== INFORMATION PROVIDED

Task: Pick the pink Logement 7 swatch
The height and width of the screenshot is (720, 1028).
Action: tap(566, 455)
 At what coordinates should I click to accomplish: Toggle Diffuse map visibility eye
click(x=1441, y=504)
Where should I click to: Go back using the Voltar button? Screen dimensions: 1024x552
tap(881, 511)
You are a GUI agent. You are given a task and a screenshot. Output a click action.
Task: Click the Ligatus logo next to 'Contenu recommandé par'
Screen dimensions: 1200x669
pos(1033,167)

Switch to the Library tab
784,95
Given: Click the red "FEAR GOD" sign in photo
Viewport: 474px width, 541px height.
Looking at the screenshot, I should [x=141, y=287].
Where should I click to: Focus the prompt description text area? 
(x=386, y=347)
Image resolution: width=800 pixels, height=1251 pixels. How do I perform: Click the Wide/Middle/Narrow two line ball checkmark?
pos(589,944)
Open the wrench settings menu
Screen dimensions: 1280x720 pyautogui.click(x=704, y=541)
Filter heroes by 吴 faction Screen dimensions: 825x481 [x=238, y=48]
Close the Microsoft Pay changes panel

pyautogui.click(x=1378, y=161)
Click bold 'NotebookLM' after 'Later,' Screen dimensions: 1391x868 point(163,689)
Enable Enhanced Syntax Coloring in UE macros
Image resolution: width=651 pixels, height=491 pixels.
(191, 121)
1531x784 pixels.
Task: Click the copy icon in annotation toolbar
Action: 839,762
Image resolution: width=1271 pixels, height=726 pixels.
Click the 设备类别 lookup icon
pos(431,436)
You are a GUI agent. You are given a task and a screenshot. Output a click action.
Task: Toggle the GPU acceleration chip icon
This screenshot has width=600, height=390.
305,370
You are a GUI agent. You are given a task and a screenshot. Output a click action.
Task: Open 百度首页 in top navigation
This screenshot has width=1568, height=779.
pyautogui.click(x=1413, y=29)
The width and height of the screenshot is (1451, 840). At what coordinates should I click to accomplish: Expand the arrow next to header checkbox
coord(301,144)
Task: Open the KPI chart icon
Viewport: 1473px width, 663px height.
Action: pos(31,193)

====

#### [EXERCISE OBJECTIVE]
Lines from the start of the records through the one containing "Enable Enhanced Syntax Coloring in UE macros" are what should be retyped, exactly and in full, both ends included.

#### [ANSWER BELOW]
Task: Pick the pink Logement 7 swatch
The height and width of the screenshot is (720, 1028).
Action: tap(566, 455)
 At what coordinates should I click to accomplish: Toggle Diffuse map visibility eye
click(x=1441, y=504)
Where should I click to: Go back using the Voltar button? Screen dimensions: 1024x552
tap(881, 511)
You are a GUI agent. You are given a task and a screenshot. Output a click action.
Task: Click the Ligatus logo next to 'Contenu recommandé par'
Screen dimensions: 1200x669
pos(1033,167)

Switch to the Library tab
784,95
Given: Click the red "FEAR GOD" sign in photo
Viewport: 474px width, 541px height.
Looking at the screenshot, I should [x=141, y=287].
Where should I click to: Focus the prompt description text area? 
(x=386, y=347)
Image resolution: width=800 pixels, height=1251 pixels. How do I perform: Click the Wide/Middle/Narrow two line ball checkmark?
pos(589,944)
Open the wrench settings menu
Screen dimensions: 1280x720 pyautogui.click(x=704, y=541)
Filter heroes by 吴 faction Screen dimensions: 825x481 [x=238, y=48]
Close the Microsoft Pay changes panel

pyautogui.click(x=1378, y=161)
Click bold 'NotebookLM' after 'Later,' Screen dimensions: 1391x868 point(163,689)
Enable Enhanced Syntax Coloring in UE macros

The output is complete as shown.